Mi primer post como blogger: la Renovación Educativa.

Sí, este es mi primer post en mi propio blog. Normalmente suelo compartir cosas que me parecen interesantes para cualquiera de las materias de las que imparto en la Faculta de Filología, Traducción y Comunicación, así como en algún Master Internacional en los que participo.

La razón que me mueve a ello es que pienso que una cosa es compartir nuestros conocimientos y otra cosa es ser una soñadora ingenua que no ve claramente que los sueños, cuando se comparten sin licencia de autor, pueden adquirir destinos de autoría diferentes a los originarios.

Hoy en día, en el ámbito educativo, la palabra más utilizada es Innovación. Desde el año 2006 he estado incorporando a mis clases el llamado “Plan de Innovación Educativa” (PIE) y en el 2010 y el 2011 la Unidad de Innovación Educativa me concedió sendos proyectos para la innovación en las materias que impartíamos desde el área de Lingüística. Tenía que ser así, porque re-novación no implicaba excelencia.

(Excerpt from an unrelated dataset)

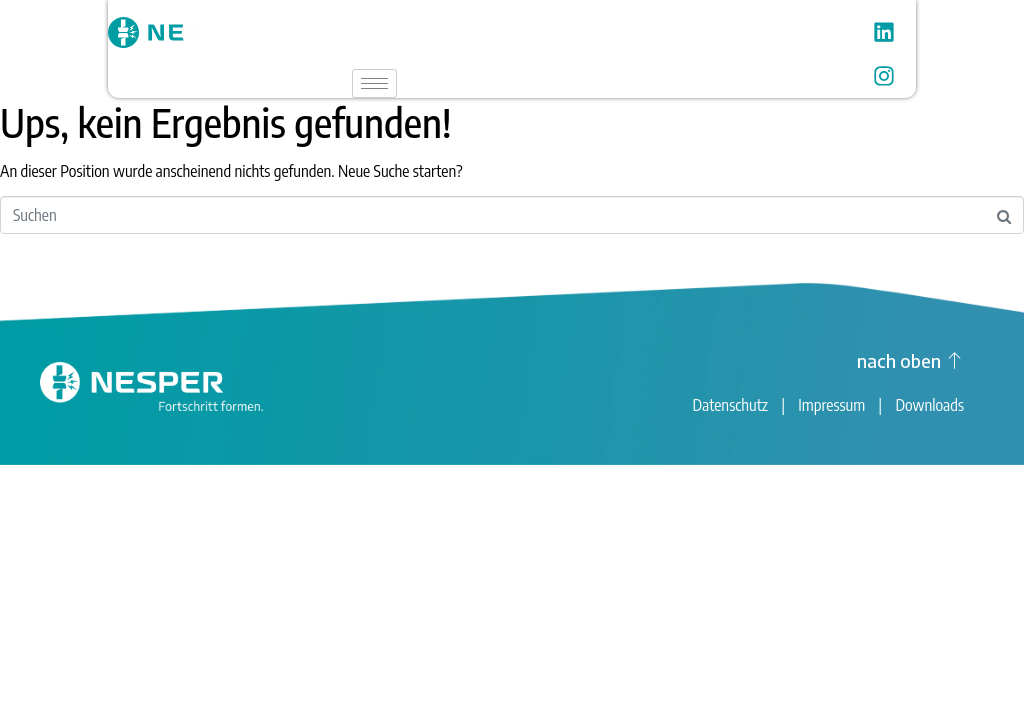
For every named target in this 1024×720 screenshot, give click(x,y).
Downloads (929, 405)
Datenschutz (730, 405)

En Julio pasado, cuando acudí a las Jornadas de Innovación Educativa, llegué a la conclusión de que todo eso que hemos estado haciendo no es innovar, sino renovar, y así lo publiqué en un comentario a un compañero de redes sociales ese mismo mes; así lo hago constar aquí ahora, porque veo que, poco a poco y sin mencionarme, se va extendiendo mi opinión. La innovación es otra cosa (de la que me ocuparé en otro momento), pero quiero dejar constancia de esa sensación de que -finalmente- parece que estamos entrando en razón y ya hay algún tipo de reflexión que ha conducido a algunos compañeros a acompañarme en mis planteamientos, por lo cual me siento profundamente satisfecha.

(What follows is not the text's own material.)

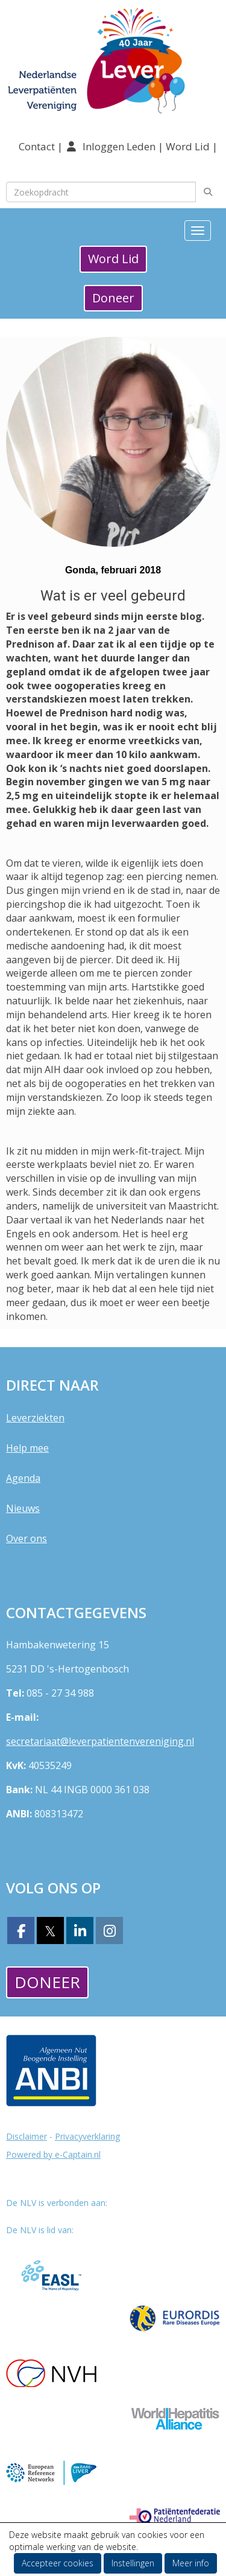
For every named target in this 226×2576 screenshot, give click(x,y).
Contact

En mis clases me habéis oído explicar en qué consisten Mis Ideas para el Aprendizaje Universitario, a las que he dado el título de “MIAU” siguiendo las tendencias generales de ponerle siglas a todo planteamiento (MOOC, LMS, TIC, TAC, TEP, POD, CAT…). No tengo nada en contra de todo este mundo de siglas, aunque ya resulta un poco incómodo moverse con soltura entre todas ellas, pero si hay que subirse al carro, me subo.

Felicito muy sinceramente a los colegas que están trabajando en Planes y Proyectos de Innovación Educativa desde hace mucho tiempo porque he podido comprobar que, finalmente, todos los que trabajamos en ese sentido estamos en ese mismo tren renovador de la docencia. Me alegra, pues, comprobar que no es tan malo hablar de renovación.

Y tan solo me queda dejar mi opinión sobre este binomio renovación/innovación. Creo que muchas veces se confunden y se utiliza el término innovación cuando en realidad se está hablando de renovación (aunque nunca sucede a la inversa).

Es obvio que el término está de moda: hoy todo el mundo es innovador, porque como he dicho, si hablas de renovación no parece que apliques a tu docencia el bálsamo de la excelencia, aunque en realidad solo estés renovando tu metodología, tu enfoque sobre la organización de los contenidos disciplinares y la valoración de las habilidades inobservables así como de las competencias que los estudiantes deberían adquirir al finalizar tu labor. Y si renuevas es porque lo que hacías antes consideras que está obsoleto. Renovar es cambiar, utilizar algo nuevo en sustitución de algo ya agotado, pero en ningún caso es innovar. Cualquier herramienta digital o aplicación que hoy está en la cima de la novedad y satisface tus necesidades con respecto a la utilidad en clase, mañana deja de ser útil porque ha aparecido otra que nos proporciona mejores resultados para nuestras intenciones.

Pero esa renovación, si bien no es innovación, sí que está ayudando a construir una nueva mirada sobre los métodos pedagógicos y las teorías que han guiado hasta la actualidad la enseñanza en cualquier nivel que queramos mencionar. En la universidad tenemos la obligación de percatarnos del cambio social que se está produciendo porque dentro de 10 años nuestros alumnos van a venir con unas necesidades de aprendizaje muy diferentes a las que teníamos en los años 80-90. Y muchos de nuestros alumnos de hoy, van a ser docentes mañana.

Así pues, el problema no está en el término renovación, sino en el uso inapropiado de la palabra y del concepto de innovación. El trabajo que queda por hacer en la Teoría Educativa del siglo XXI es establecer los nuevos axiomas que deberían regir los principios educativos de la nueva sociedad que deriva y derivará de la época digitalizada en la que ya están naciendo y nacerán nuestros niños y jóvenes del mañana.

Otro día expondré mis ideas sobre lo que debería ser la Innovación Educativa. Solo son eso: mis ideas.